Sehubungan dengan hal tersebut, Ahmad Fanani menyampaikan, hasil pendalaman yang dipublikasikan dalam “Outlook Industri Tembakau 2024” sebagai bentuk nyata dalam memberikan bahan kajian terbaru dalam isu pengendalian tembakau.
“Diharapkan hasil kajian dan pendalaman ini memberikan juga argumentasi baru secara objektif dan menjadi alasan kuat bagi penguatan kebijakan pengendalian tembakau di Indonesia,” katanya.
Dalam hasil diskusi publik tersebut, juga disimpulkan adanya desakan kuat kepada pemerintah akan mutlak perlunya aksesi Framework Convention on Tobacco Control (FCTC), di mana untuk sekian lama pemerintah telah tunduk kepada intervensi industri yang selalu memertentangkan antara kehidupan petani dan pekerja industri sebagai bumper kepentingan industri.
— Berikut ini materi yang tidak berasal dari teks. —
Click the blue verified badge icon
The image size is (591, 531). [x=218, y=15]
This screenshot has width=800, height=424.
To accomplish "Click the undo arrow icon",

FCTC memungkinkan perlindungan bagi kesehatan masyarakat, melalui pengendalian permintaan, harga dan cukai, kemasan dan pelabelan, iklan atau promosi dan sponsor rokok, serta perlindungan dari asap. Selain pengendalian permintaan, perlu juga dilakukan pengendalian penawaran, termasuk upaya melarang penjualan rokok pada anak di bawah umur.